Barnes then joined Harlequin F.C., where he understudied Jason Leonard and played 45 games during his two seasons at the club, before moving to Bath Rugby in 2000. Before retiring from the sport, due to injury, in 2011, he had played 266 first team games for Bath Rugby and a career total of over 200 Premiership games.

In 2006, Barnes featured in an England XV side against the Barbarians. He then captained England Saxons at the 2006 Churchill Cup.

Barnes played in the final of the 2007–08 European Challenge Cup, as Bath defeated the Worcester Warriors.

Barnes, who is uncapped, was called up to Martin Johnson's squad for the 2009 Autumn Internationals. Barnes withdrew from the squad due to an injury inflicted upon him by teammate Duncan Bell. Barnes is the chairman of The Professional Rugby Players' Association.

Barnes also represented the Barbarians FC on four occasions with his last appearance being in the 29–23 victory over Ireland on 4 June 2010. On retirement, he joined the committee of the famous club and currently still holds this position.

== Charity work ==

Throughout and after his Rugby Union career, Barnes has taken on various challenges that he has used to raise money for specific charitable causes.

In 2008 he was part of a 4-man team completing the Greene King IPA Challenge trek of Kilimanjaro. This challenge raised several £000's for the PRA Benevolent Fund (now Restart) and Cancer Research UK.

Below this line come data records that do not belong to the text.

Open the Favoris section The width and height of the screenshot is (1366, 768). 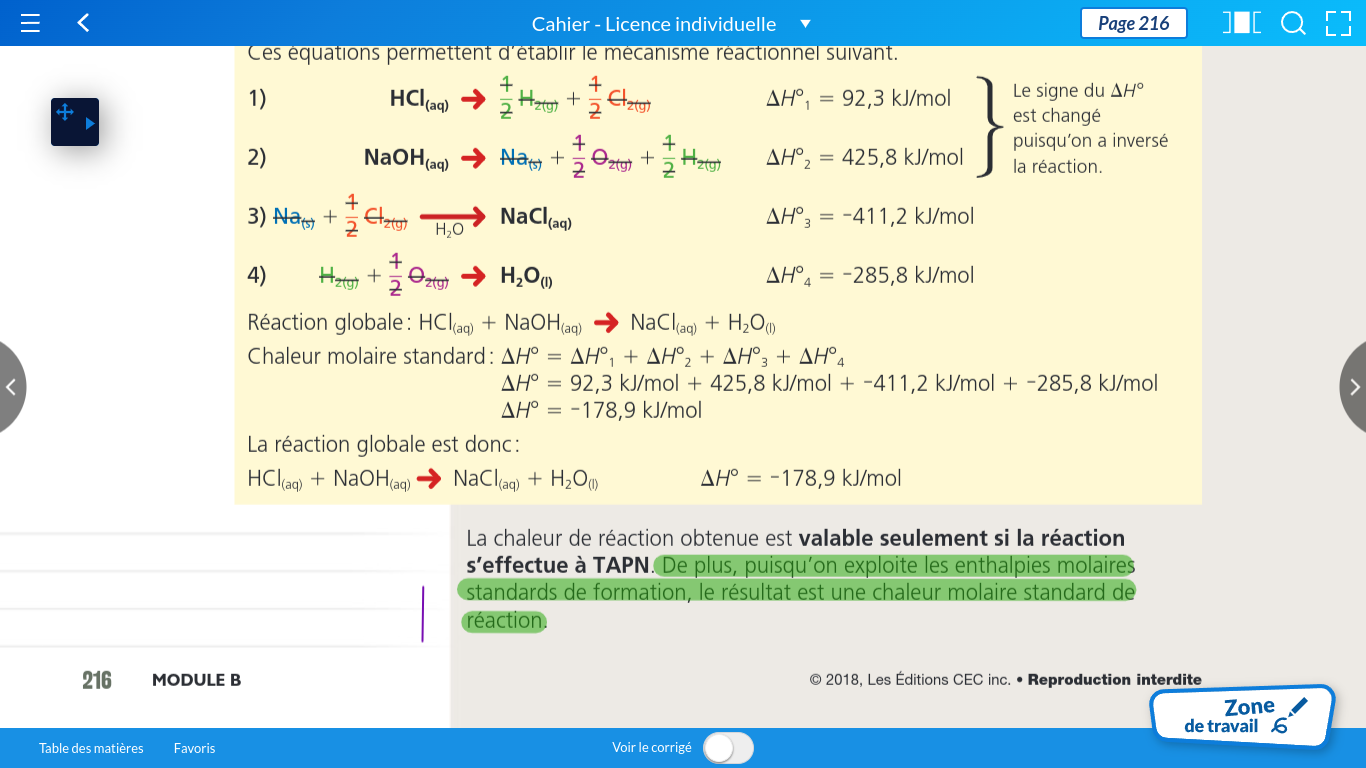[x=194, y=748]
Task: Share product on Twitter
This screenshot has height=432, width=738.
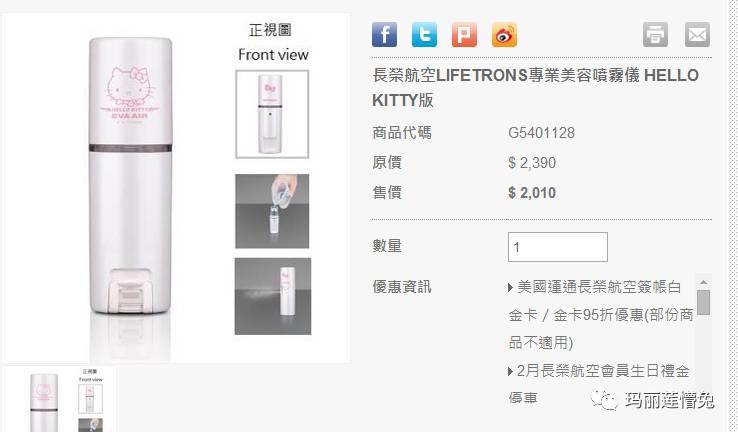Action: point(424,34)
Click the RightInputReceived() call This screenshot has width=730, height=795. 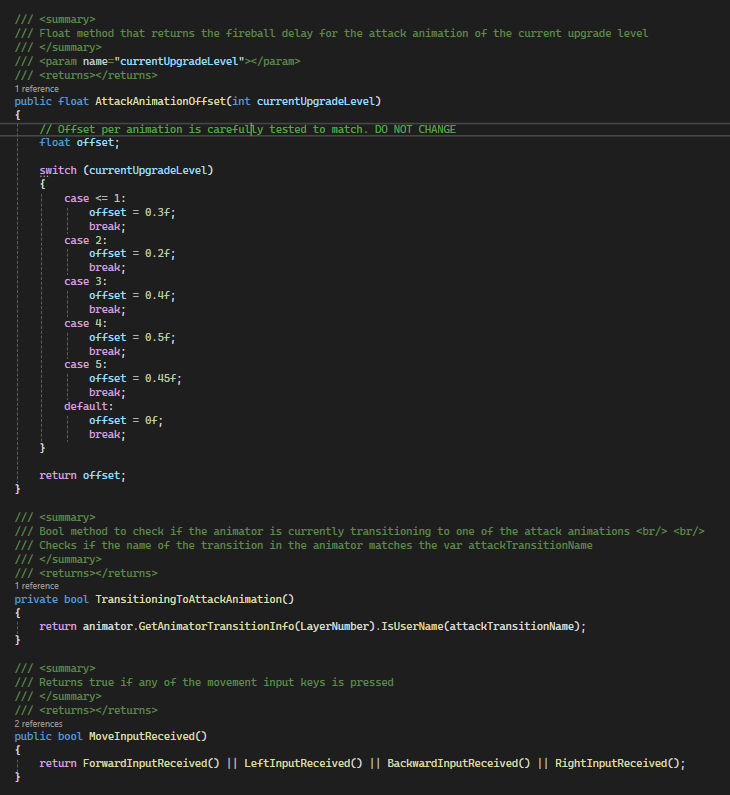[x=616, y=764]
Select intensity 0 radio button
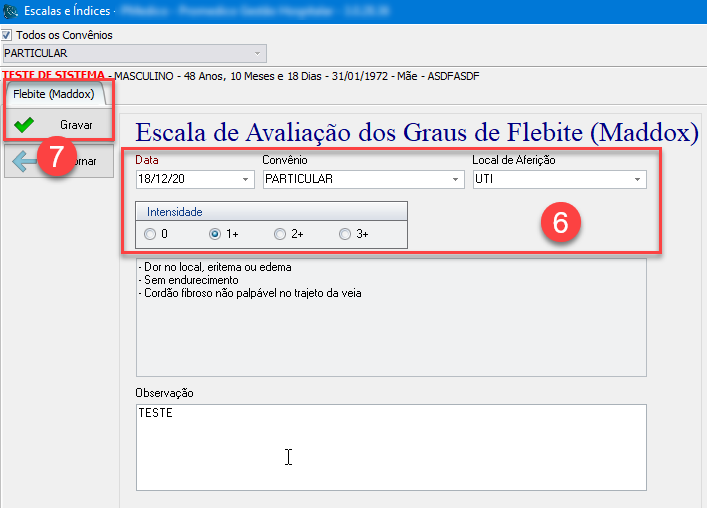 click(150, 235)
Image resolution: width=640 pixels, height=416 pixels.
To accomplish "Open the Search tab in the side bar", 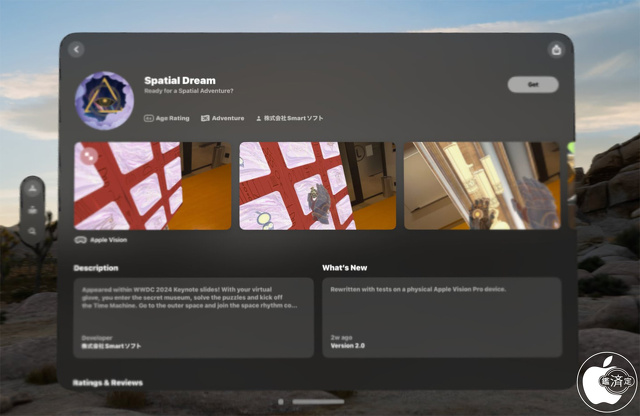I will point(32,231).
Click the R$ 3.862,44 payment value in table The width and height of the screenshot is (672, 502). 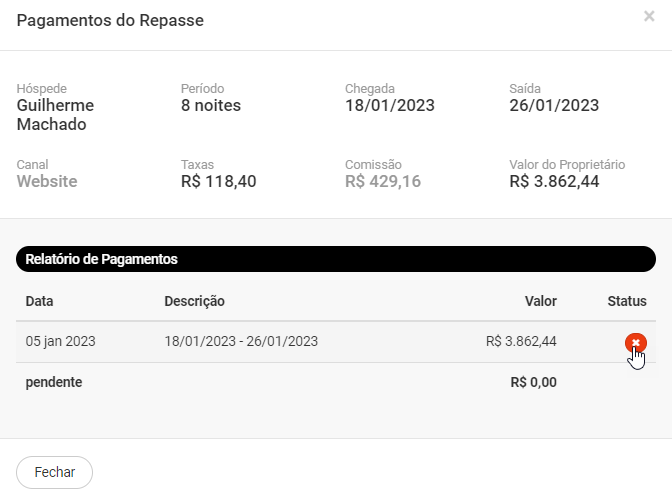pos(521,341)
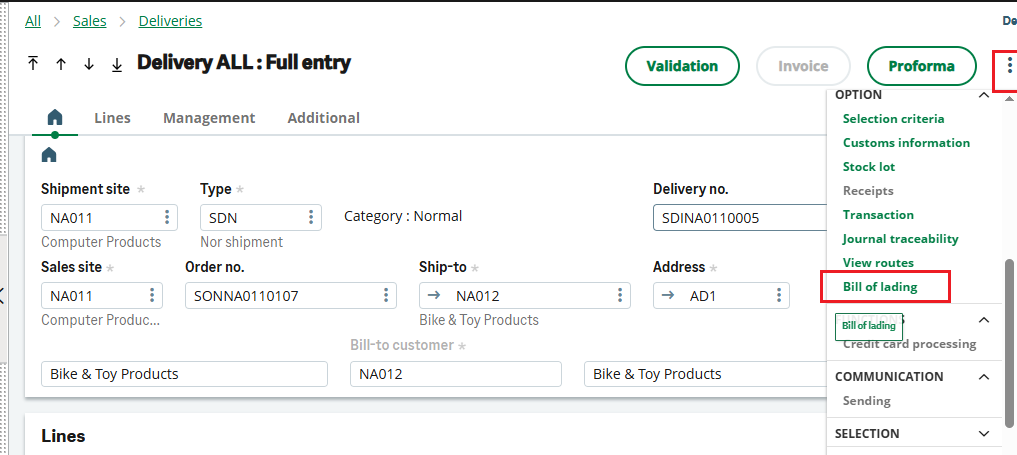Image resolution: width=1017 pixels, height=455 pixels.
Task: Collapse the COMMUNICATION section
Action: [983, 377]
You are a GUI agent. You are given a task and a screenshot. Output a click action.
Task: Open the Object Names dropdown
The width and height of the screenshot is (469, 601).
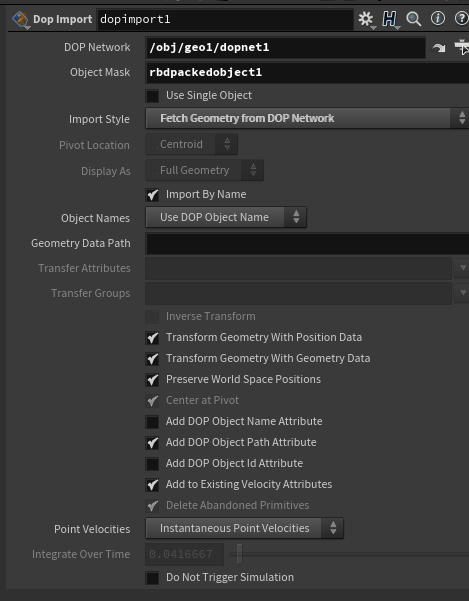click(226, 217)
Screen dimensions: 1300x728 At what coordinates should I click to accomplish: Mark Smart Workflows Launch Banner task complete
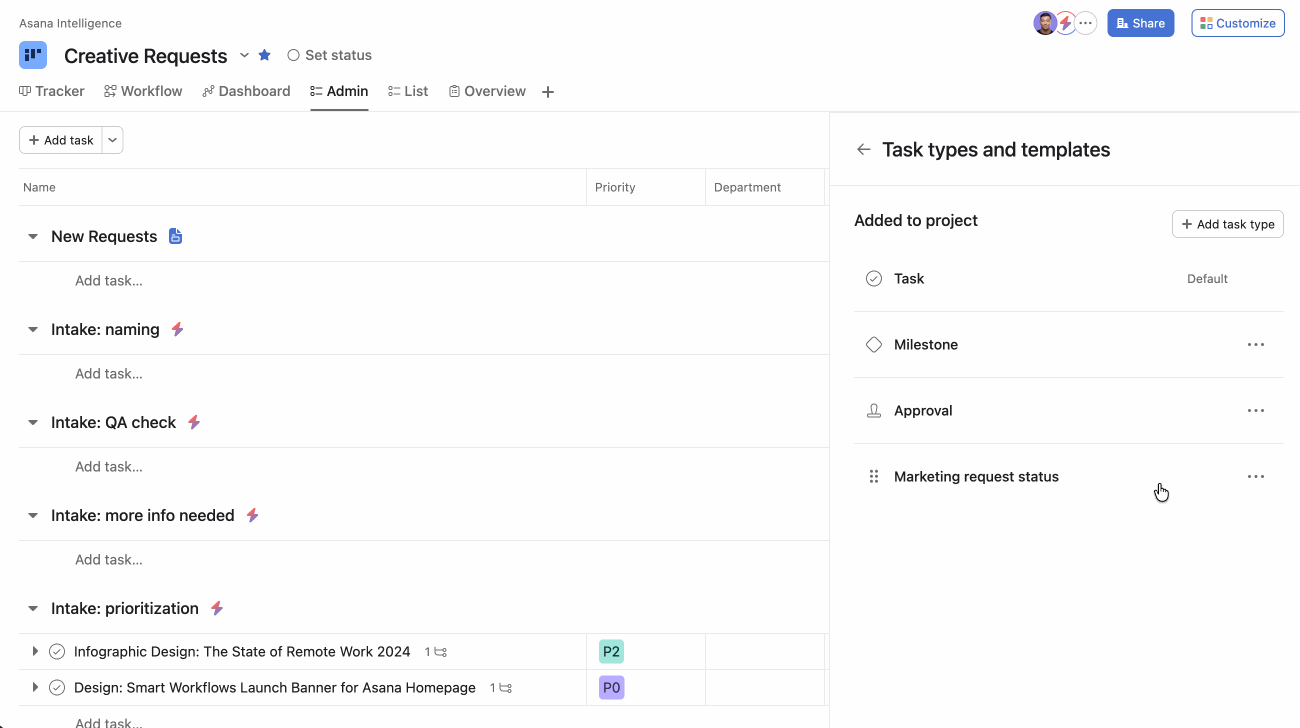(x=57, y=688)
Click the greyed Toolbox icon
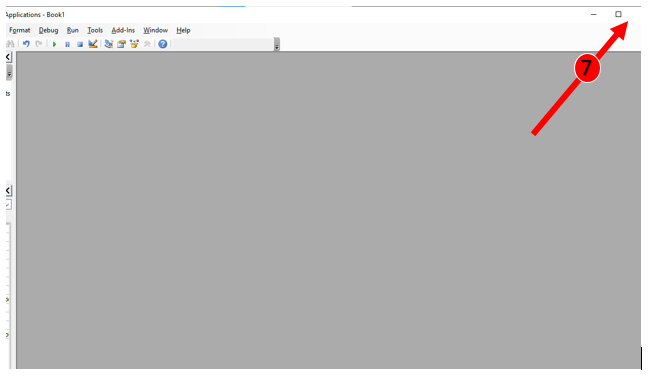 [x=147, y=44]
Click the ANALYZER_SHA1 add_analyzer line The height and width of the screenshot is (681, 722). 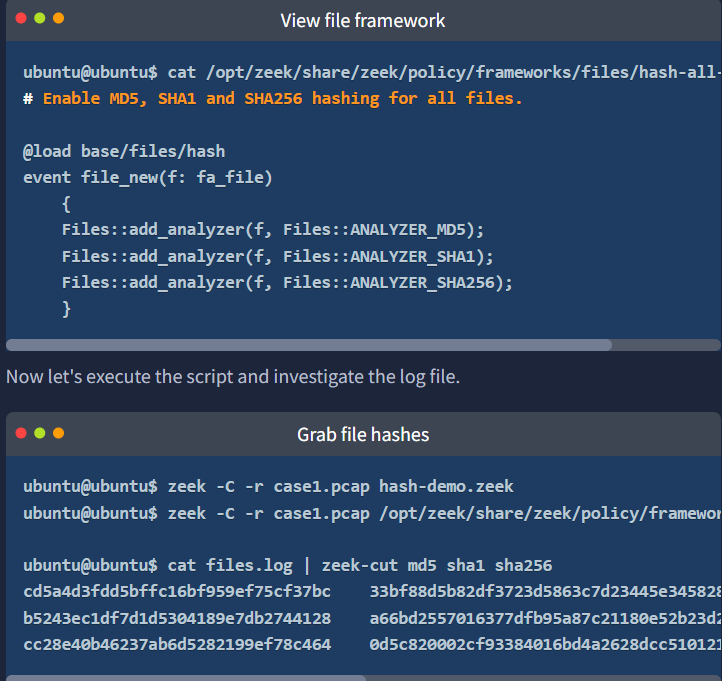277,256
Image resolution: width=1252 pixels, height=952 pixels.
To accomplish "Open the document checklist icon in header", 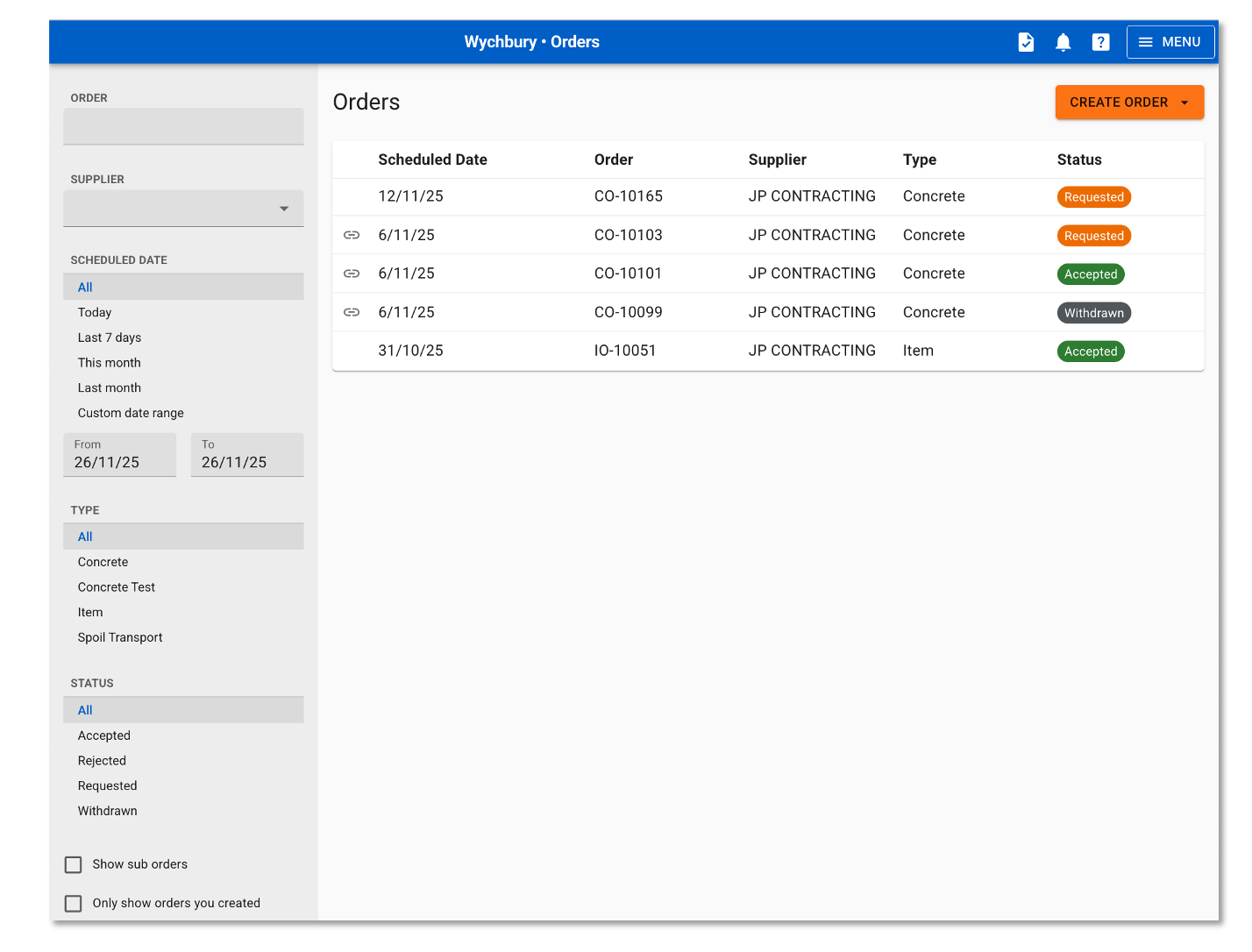I will (x=1025, y=42).
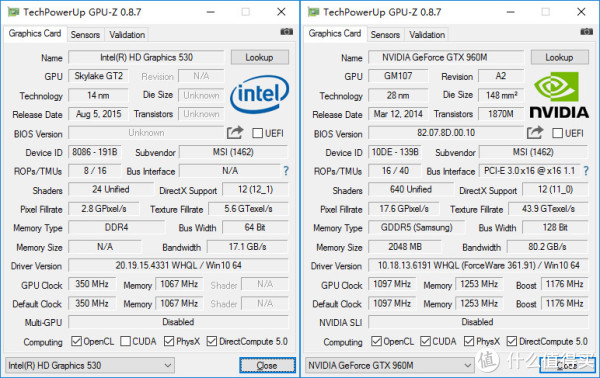Screen dimensions: 600x378
Task: Click Bus Interface question mark, NVIDIA window
Action: (586, 171)

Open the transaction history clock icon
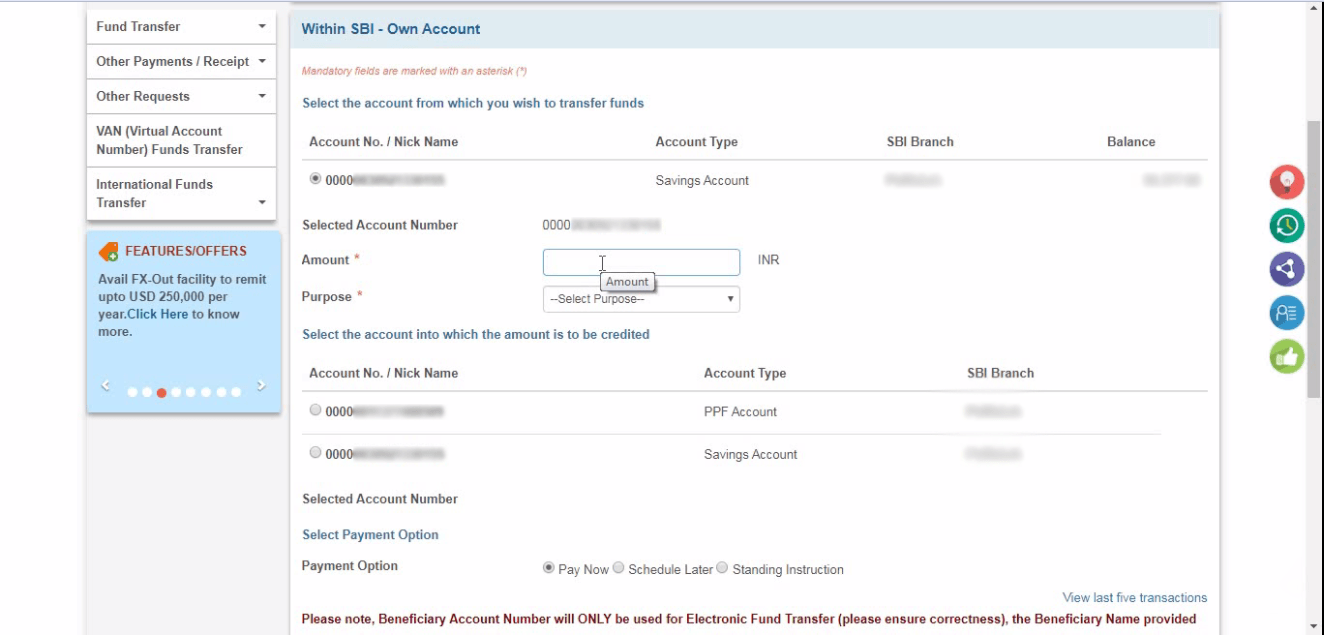[x=1287, y=225]
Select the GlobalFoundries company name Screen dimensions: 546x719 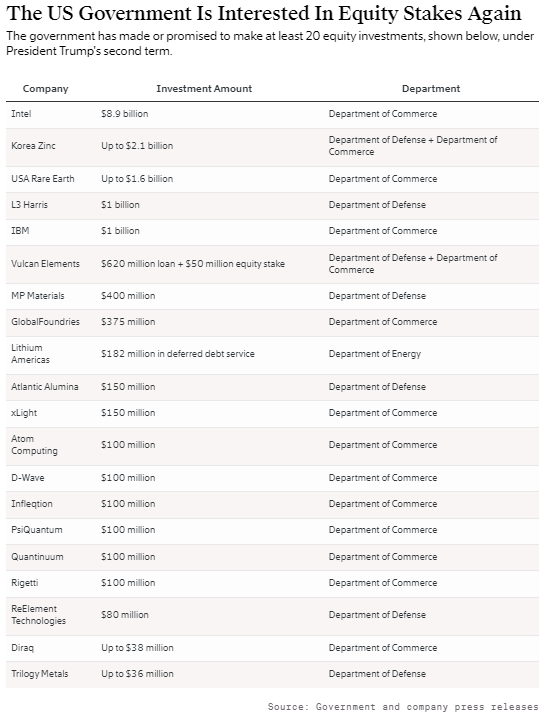45,322
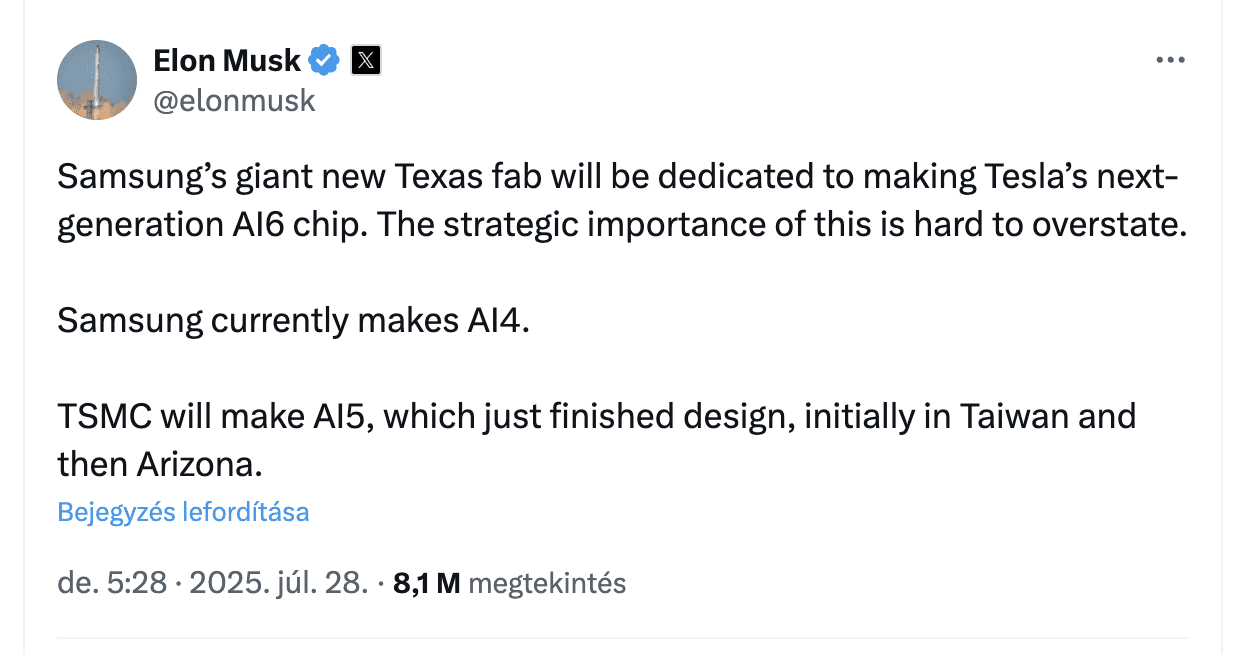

In 2011, Barnes was one of the primary organizers for the AXA Wealth Kilimanjaro Challenge that saw 42 people climb Kilimanjaro and raise over £225,000 for charities, including Help for Heroes, Restart and the Rugby Football Union Injured Players Foundation. This challenge was covered by the TV program, Total Rugby and shown in three parts,Total Rugby – Kilimanjaro Pt1. As part of this climb, Barnes encouraged Andy Blyth, an ex-teammate at Newcastle Falcons, who had suffered a serious spinal injury playing for Sale Rugby Club, in 2000 to join the trip. In total 39 of the 42 people reached the summit of Kilimanjaro, including Blyth.

Having transformed himself from an 18 stone Prop into a long-distance runner, he has completed numerous Marathons and Ultra Marathon events. 2014 saw Barnes take on the "toughest race on earth" the 29th Marathon Des Sables. As part of a 3-man team, including injured soldier Martin Hewitt – British Forces News- he successfully completed the 7 day, 150 mile, Ultra Marathon across the Sahara Desert. Once again he used this experience to raise money for charity and supported Help for Heroes, Restart and the Bath Rugby Foundation. His efforts were covered by Total Rugby in Catch up with David Barnes.

December 2014, saw Barnes take on a new challenge to support the military charity, Walking with the Wounded. Accompanied by Stuart Doughty, whom he had also run the 2014 MDS with, he supported the fundraising campaign, Walking home for Christmas, by running non-stop from London to Bath, a distance of over 100 Miles.

==Relatives==
Barnes is married to Elie Barnes since 2012 the former Welsh Hockey international who retired in 2015 with 96 caps.